What the task requires.
Copy out again, unchanged, the listing below from the line that has "[Чтение: Региональная политика] (431, 1533)" through the line that has "Местное самоуправление (370, 2236)".

Input data.
*** Block opens ***
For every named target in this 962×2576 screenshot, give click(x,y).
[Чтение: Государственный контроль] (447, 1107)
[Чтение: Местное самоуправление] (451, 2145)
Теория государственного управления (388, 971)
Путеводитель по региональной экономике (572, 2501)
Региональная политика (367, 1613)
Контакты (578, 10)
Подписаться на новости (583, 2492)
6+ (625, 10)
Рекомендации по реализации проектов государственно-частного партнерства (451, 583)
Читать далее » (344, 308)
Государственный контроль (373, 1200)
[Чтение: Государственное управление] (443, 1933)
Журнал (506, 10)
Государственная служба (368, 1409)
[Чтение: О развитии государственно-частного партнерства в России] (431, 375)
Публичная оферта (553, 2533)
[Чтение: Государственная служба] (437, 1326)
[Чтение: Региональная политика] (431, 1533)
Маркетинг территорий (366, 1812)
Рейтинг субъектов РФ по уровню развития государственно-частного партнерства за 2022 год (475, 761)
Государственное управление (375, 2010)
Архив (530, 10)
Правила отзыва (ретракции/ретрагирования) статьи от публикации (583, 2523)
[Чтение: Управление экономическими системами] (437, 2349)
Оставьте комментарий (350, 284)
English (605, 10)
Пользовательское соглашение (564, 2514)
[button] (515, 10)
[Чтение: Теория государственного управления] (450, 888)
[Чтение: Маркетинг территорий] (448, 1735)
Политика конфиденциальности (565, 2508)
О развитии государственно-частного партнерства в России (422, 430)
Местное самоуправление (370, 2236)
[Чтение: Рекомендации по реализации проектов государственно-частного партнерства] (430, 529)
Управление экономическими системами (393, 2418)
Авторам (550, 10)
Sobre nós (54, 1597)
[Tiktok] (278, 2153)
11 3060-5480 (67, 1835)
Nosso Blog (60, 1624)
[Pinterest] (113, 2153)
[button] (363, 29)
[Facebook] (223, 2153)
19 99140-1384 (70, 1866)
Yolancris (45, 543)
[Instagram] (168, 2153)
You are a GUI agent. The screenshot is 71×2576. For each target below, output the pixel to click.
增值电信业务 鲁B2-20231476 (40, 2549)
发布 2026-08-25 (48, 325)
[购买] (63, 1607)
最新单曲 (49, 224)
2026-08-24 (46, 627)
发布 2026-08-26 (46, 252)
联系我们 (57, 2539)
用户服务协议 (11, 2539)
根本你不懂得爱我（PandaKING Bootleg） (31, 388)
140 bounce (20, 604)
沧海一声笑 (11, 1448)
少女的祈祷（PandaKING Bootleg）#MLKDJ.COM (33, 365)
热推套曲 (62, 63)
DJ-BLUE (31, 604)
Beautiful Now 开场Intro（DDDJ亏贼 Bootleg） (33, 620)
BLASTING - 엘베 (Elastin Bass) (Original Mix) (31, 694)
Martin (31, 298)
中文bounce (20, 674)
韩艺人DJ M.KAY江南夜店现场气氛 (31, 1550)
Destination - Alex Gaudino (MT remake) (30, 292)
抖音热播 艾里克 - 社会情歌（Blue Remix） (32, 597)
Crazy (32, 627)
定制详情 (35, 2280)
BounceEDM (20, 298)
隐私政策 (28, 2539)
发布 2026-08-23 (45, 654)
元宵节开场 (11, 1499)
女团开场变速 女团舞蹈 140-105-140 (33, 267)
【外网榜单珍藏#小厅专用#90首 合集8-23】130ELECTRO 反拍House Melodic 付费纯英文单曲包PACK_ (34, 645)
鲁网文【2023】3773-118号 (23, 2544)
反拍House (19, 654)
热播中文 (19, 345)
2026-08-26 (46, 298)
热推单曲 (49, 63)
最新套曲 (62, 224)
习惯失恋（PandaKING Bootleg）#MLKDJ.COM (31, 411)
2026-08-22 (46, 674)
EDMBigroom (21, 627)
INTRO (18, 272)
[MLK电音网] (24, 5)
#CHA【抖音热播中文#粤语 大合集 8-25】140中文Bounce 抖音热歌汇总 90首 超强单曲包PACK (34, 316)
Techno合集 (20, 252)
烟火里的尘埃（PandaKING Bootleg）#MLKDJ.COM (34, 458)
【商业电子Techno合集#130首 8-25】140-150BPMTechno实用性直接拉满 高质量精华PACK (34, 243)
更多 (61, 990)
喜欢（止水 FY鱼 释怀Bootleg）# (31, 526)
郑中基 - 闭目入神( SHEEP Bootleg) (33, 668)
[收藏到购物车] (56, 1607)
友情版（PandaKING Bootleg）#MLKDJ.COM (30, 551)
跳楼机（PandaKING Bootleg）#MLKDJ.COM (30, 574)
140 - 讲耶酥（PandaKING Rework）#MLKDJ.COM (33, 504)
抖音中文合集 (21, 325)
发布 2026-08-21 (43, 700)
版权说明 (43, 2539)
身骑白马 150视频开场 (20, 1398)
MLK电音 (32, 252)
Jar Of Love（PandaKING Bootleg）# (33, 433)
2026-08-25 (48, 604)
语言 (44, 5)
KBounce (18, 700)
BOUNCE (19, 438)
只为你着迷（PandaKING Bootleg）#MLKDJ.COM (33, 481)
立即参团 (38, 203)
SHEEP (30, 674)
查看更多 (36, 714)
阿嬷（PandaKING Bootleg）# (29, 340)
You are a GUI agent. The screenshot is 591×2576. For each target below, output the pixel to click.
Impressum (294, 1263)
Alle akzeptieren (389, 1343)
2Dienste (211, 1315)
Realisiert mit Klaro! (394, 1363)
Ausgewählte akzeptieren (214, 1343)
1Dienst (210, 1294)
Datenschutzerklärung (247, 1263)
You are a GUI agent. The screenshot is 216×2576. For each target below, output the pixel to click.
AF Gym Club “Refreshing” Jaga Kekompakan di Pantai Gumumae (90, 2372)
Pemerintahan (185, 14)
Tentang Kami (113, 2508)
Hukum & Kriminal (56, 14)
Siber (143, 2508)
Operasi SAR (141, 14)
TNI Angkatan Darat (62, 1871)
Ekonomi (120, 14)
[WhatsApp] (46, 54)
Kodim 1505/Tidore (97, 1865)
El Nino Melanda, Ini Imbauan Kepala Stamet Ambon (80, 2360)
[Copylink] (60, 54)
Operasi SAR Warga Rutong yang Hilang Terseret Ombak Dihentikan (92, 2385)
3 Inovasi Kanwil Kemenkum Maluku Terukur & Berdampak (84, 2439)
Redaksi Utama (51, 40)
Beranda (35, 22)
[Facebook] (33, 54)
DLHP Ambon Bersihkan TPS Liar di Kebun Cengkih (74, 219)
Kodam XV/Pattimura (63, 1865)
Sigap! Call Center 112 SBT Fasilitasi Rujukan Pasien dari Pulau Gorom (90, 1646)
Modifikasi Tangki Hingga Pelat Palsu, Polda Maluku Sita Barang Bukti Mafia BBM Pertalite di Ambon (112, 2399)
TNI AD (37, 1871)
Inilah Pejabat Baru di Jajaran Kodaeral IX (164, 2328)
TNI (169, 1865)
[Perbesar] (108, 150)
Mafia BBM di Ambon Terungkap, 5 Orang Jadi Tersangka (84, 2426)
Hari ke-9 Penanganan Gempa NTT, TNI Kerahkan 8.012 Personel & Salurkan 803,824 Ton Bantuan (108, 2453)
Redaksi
*** Block closes ***
Written response.
[Чтение: Региональная политика] (431, 1533)
Маркетинг территорий (366, 1812)
Рейтинг субъектов РФ по уровню развития государственно-частного партнерства за 2022 год (475, 761)
Государственное управление (375, 2010)
Архив (530, 10)
Правила отзыва (ретракции/ретрагирования) статьи от публикации (583, 2523)
[Чтение: Управление экономическими системами] (437, 2349)
Оставьте комментарий (350, 284)
English (605, 10)
Пользовательское соглашение (564, 2514)
[button] (515, 10)
[Чтение: Теория государственного управления] (450, 888)
[Чтение: Маркетинг территорий] (448, 1735)
Политика конфиденциальности (565, 2508)
О развитии государственно-частного партнерства в России (422, 430)
Местное самоуправление (370, 2236)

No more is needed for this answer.